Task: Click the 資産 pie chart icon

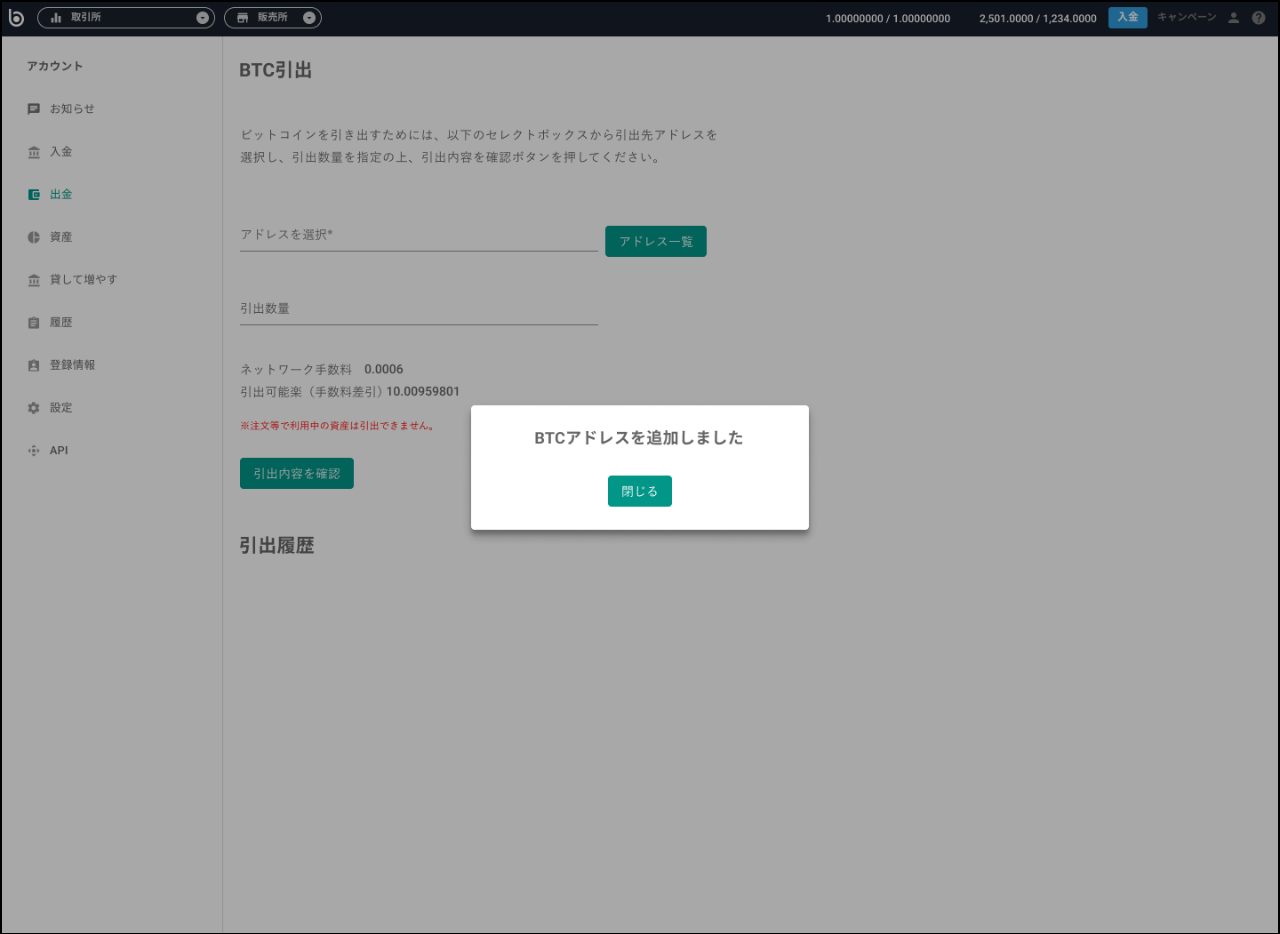Action: coord(33,236)
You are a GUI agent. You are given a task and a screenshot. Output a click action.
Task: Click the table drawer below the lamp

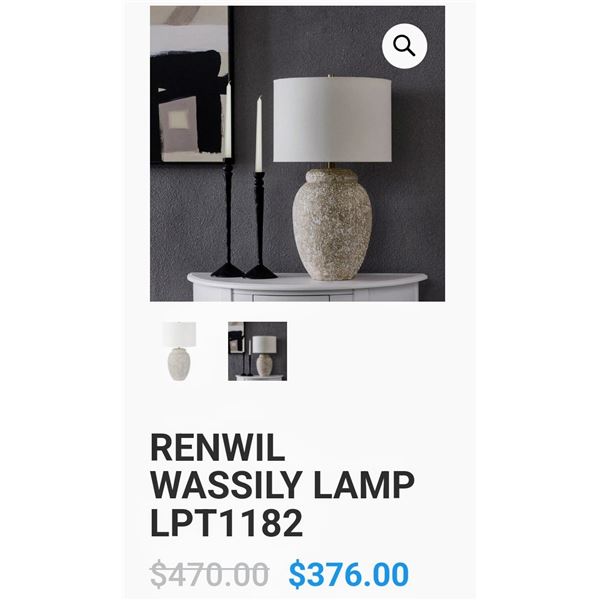[302, 297]
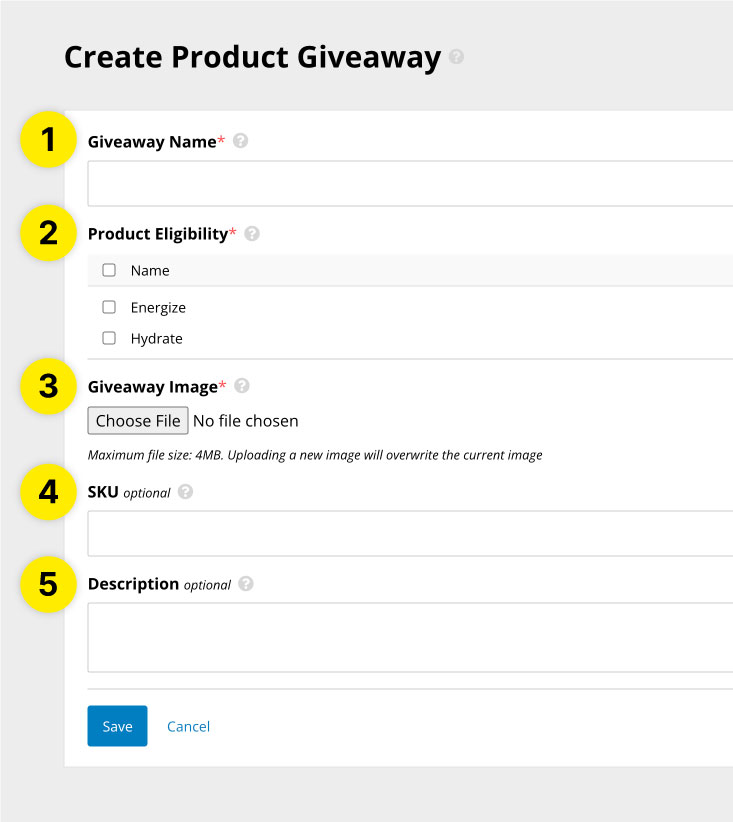Toggle the select-all Name header checkbox
The width and height of the screenshot is (733, 822).
point(109,270)
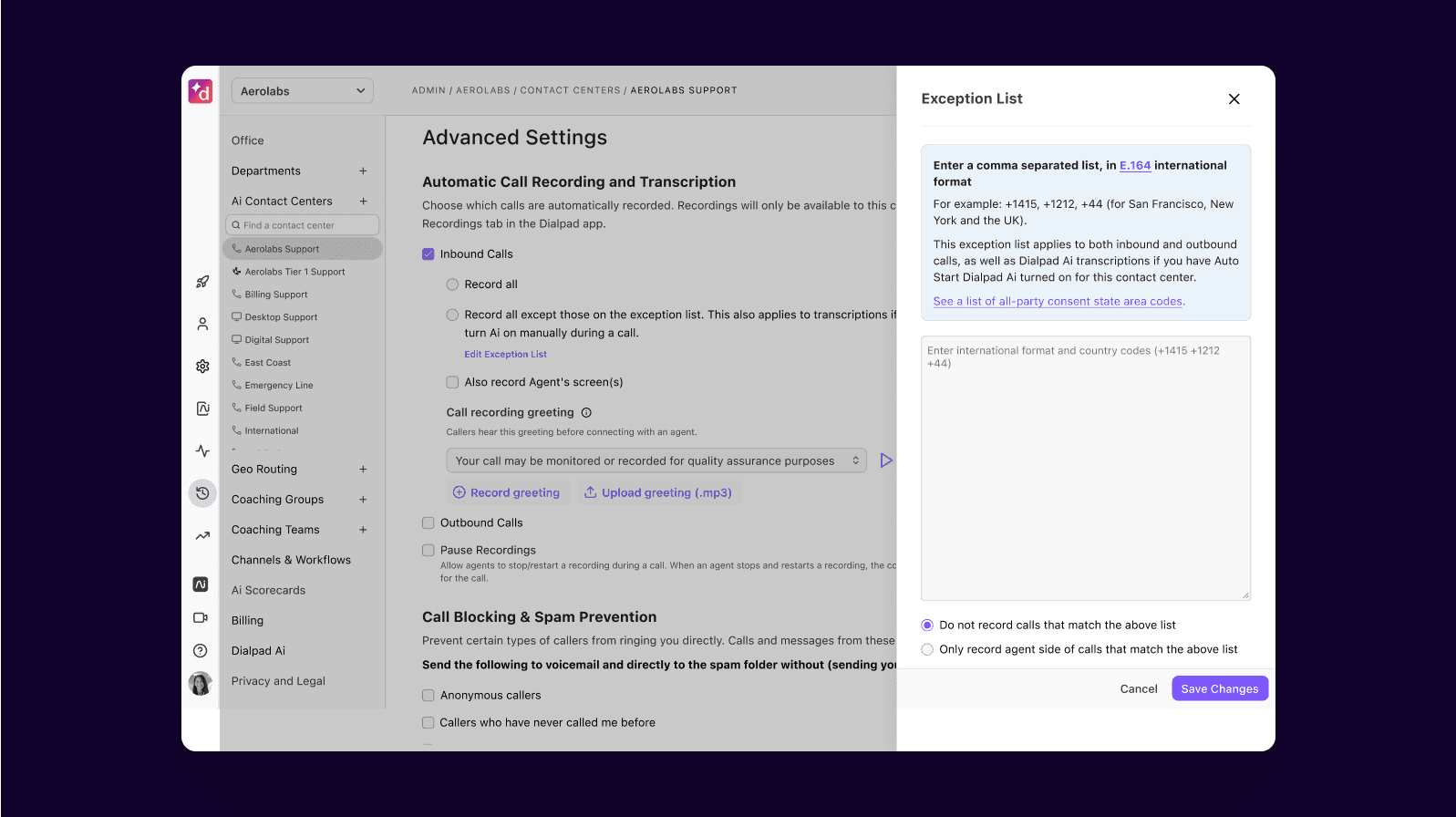This screenshot has width=1456, height=817.
Task: Open the Aerolabs office dropdown
Action: point(303,91)
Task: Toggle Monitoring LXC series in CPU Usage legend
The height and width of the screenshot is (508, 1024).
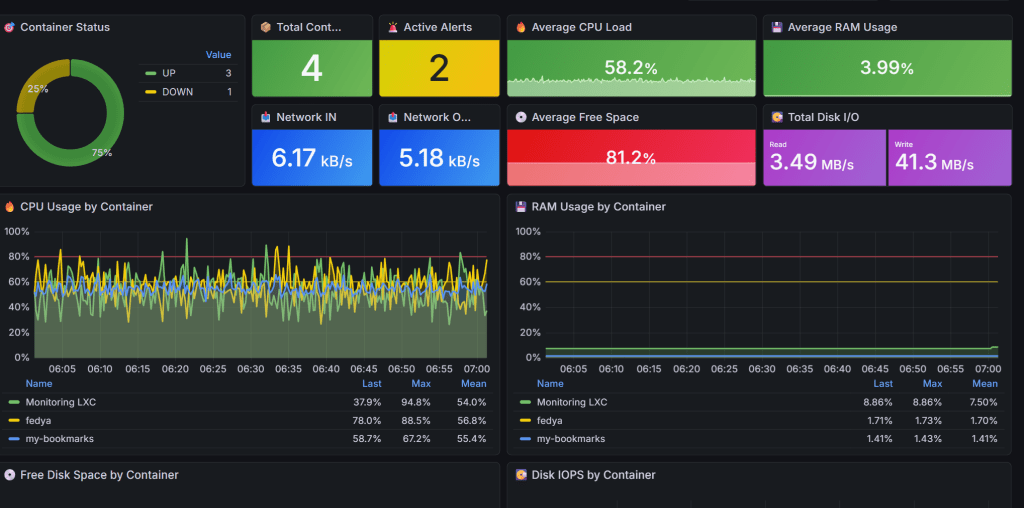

■ WHAT TO WORK ON
Copy exactly the lines from the one containing "You are a GUI" to the end of the records, both included, and leave the pictures out.

■ ANSWER BELOW
You are a GUI agent. You are given a task and a screenshot. Output a click action.
Task: Click the table drawer below the lamp

[302, 297]
Toggle the select-all Name header checkbox
The width and height of the screenshot is (733, 822).
point(109,270)
This screenshot has width=1456, height=817.
Task: Open the Aerolabs office dropdown
Action: point(303,91)
Task: Toggle Monitoring LXC series in CPU Usage legend
The height and width of the screenshot is (508, 1024).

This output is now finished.